The International Standard Atmosphere is representative of atmospheric conditions at mid latitudes. In the US this information is specified the U.S. Standard Atmosphere which is identical to the "International Standard Atmosphere" at all altitudes up to 65,000 feet above sea level.

==Standard laboratory conditions==
Because many definitions of standard temperature and pressure differ in temperature significantly from standard laboratory temperatures (e.g. 0 °C vs. ~28 °C), reference is often made to "standard laboratory conditions" (a term deliberately chosen to be different from the term "standard conditions for temperature and pressure", despite its semantic near identity when interpreted literally). However, what is a "standard" laboratory temperature and pressure is inevitably geography-bound, given that different parts of the world differ in climate, altitude and the degree of use of heat/cooling in the workplace. For example, schools in New South Wales, Australia use 25 °C at 100 kPa for standard laboratory conditions.
ASTM International has published Standard ASTM E41- Terminology Relating to Conditioning and hundreds of special conditions for particular materials and test methods. Other standards organizations also have specialized standard test conditions.

==Molar volume of a gas==

It is as important to indicate the applicable reference conditions of temperature and pressure when stating the molar volume of a gas as it is when expressing a gas volume or volumetric flow rate. Stating the molar volume of a gas without indicating the reference conditions of temperature and pressure has very little meaning and can cause confusion.
^^^^
§ SET OF TASKS:
(A) Check each statement below against the passage on standard conditions. For each, answer yes or no and quote the words of the passage that settle it.
(i) The U.S. Standard Atmosphere matches the International Standard Atmosphere at every altitude up to 65,000 feet above sea level.
(ii) Schools in New South Wales, Australia use 20 °C at 101.325 kPa for standard laboratory conditions.
(iii) A molar volume stated without reference conditions of temperature and pressure is still fully meaningful.
(B) Answer these questions from the passage on standard conditions.
(i) What conditions is the International Standard Atmosphere representative of?
(ii) What is the title of the ASTM standard named in the passage?
(iii) Which three differences between parts of the world make a "standard" laboratory temperature and pressure geography-bound?
(C) Please resume the passage on standard conditions, picking up right after its final sentence.
^^^^
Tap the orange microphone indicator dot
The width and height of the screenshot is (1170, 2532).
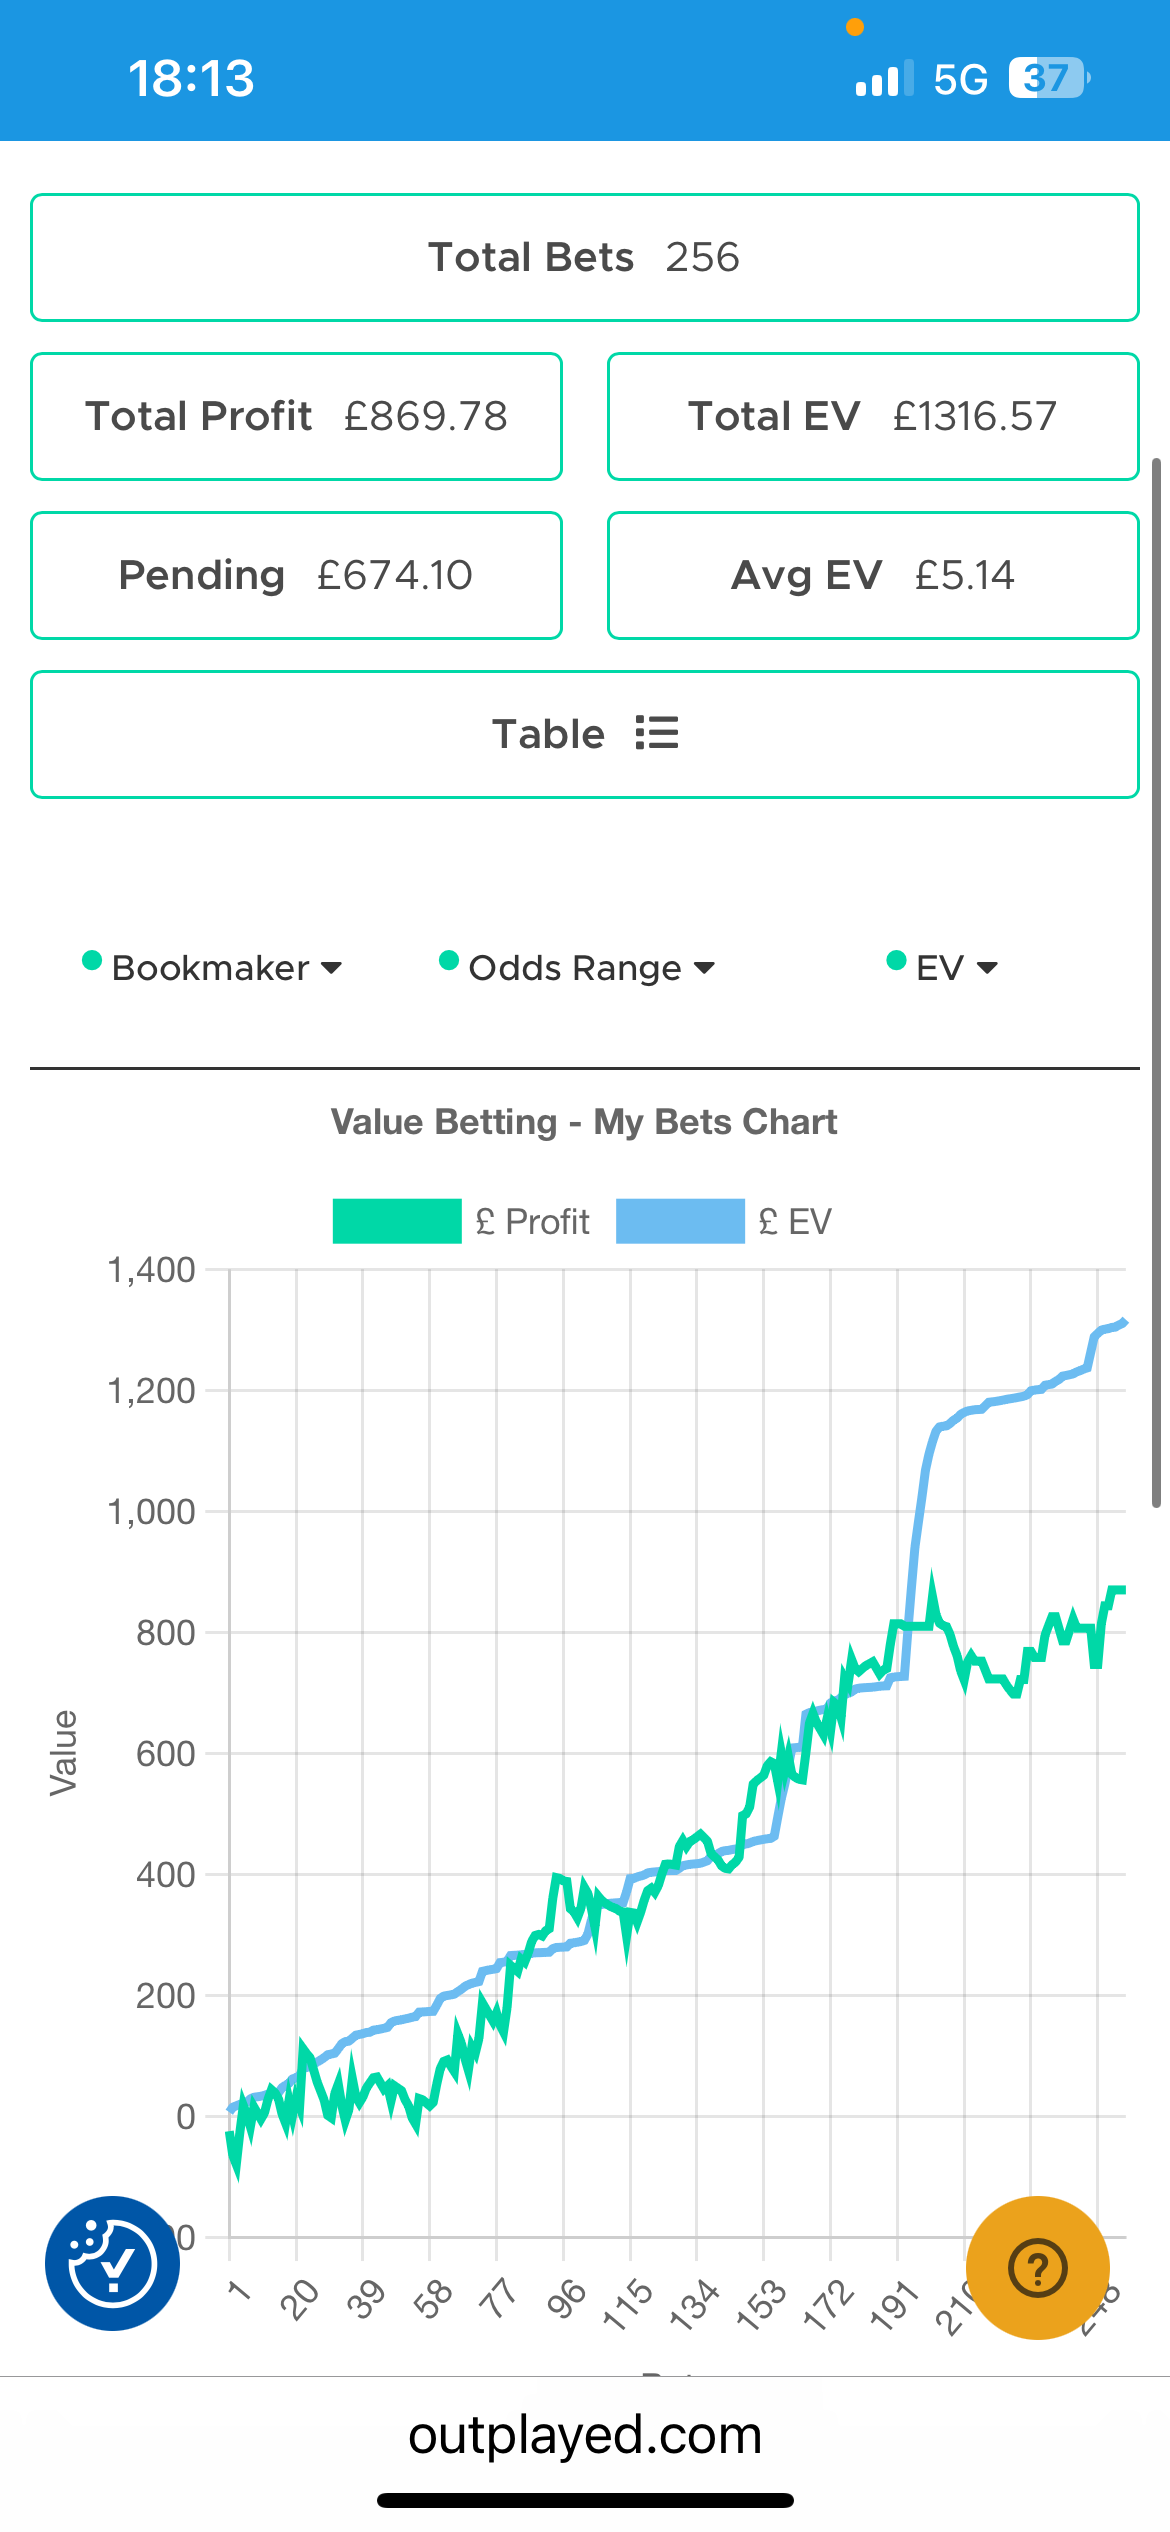coord(854,27)
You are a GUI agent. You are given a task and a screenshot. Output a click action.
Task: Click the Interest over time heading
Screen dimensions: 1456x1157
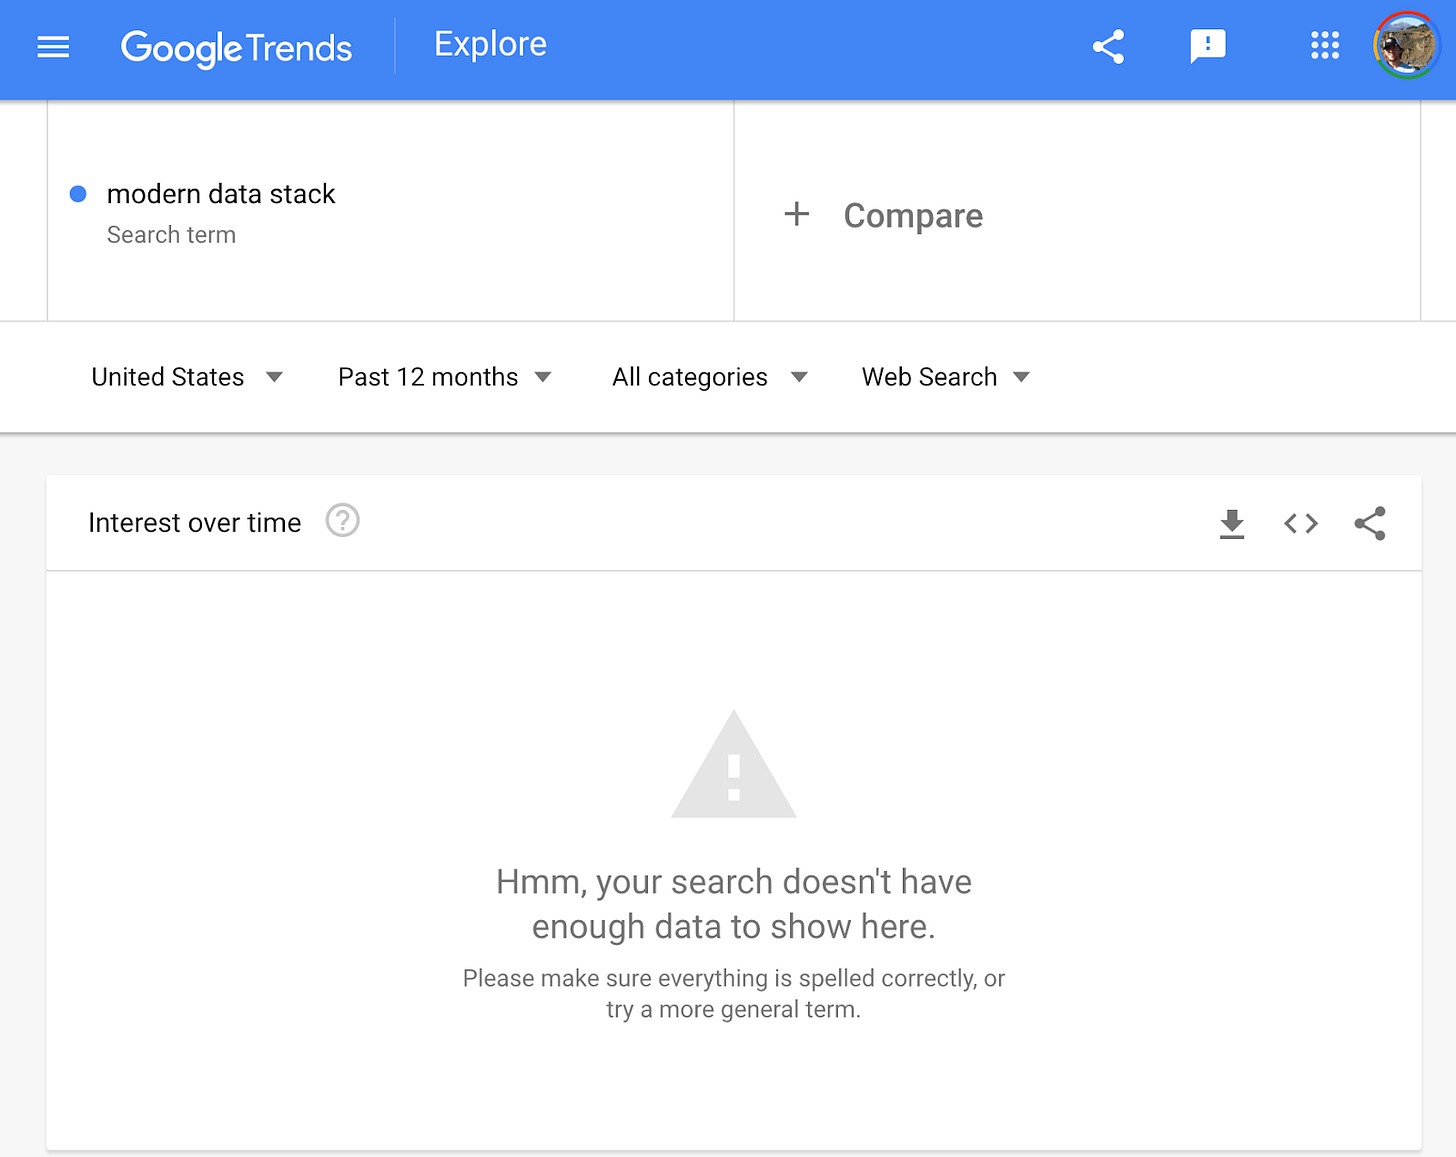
^^^^
§ ANSWERS TO THE PROBLEMS:
(A)
(i) Yes: "identical to the "International Standard Atmosphere" at all altitudes up to 65,000 feet above sea level"
(ii) No: "use 25 °C at 100 kPa for standard laboratory conditions"
(iii) No: "has very little meaning and can cause confusion"

(B)
(i) Atmospheric conditions at mid latitudes.
(ii) Standard ASTM E41 - Terminology Relating to Conditioning.
(iii) Climate, altitude, and the degree of use of heat/cooling in the workplace.

(C)
The molar volume of gases around STP and at atmospheric pressure can be calculated with an accuracy that is usually sufficient by using the ideal gas law. The molar volume of any ideal gas may be calculated at various standard reference conditions as shown below:
- V_{m} = 8.3145 × 273.15 / 101.325 = 22.414 dm^{3}/mol at 0 °C and 101.325 kPa
- V_{m} = 8.3145 × 273.15 / 100.000 = 22.711 dm^{3}/mol at 0 °C and 100 kPa
- V_{m} = 8.3145 × 288.15 / 101.325 = 23.645 dm^{3}/mol at 15 °C and 101.325 kPa
- V_{m} = 8.3145 × 298.15 / 101.325 = 24.466 dm^{3}/mol at 25 °C and 101.325 kPa
- V_{m} = 8.3145 × 298.15 / 100.000 = 24.790 dm^{3}/mol at 25 °C and 100 kPa
- V_{m} = 10.7316 × 519.67 / 14.696 = 379.48 ft^{3}/lbmol at 60 °F and 14.696 psi (or about 0.8366 ft^{3}/gram mole)
- V_{m} = 10.7316 × 519.67 / 14.730 = 378.61 ft^{3}/lbmol at 60 °F and 14.73 psi

Technical literature can be confusing because many authors fail to explain whether they are using the ideal gas constant R, or the specific gas constant R_{s}. The relationship between the two constants is R_{s} = R / m, where m is the molecular mass of the gas.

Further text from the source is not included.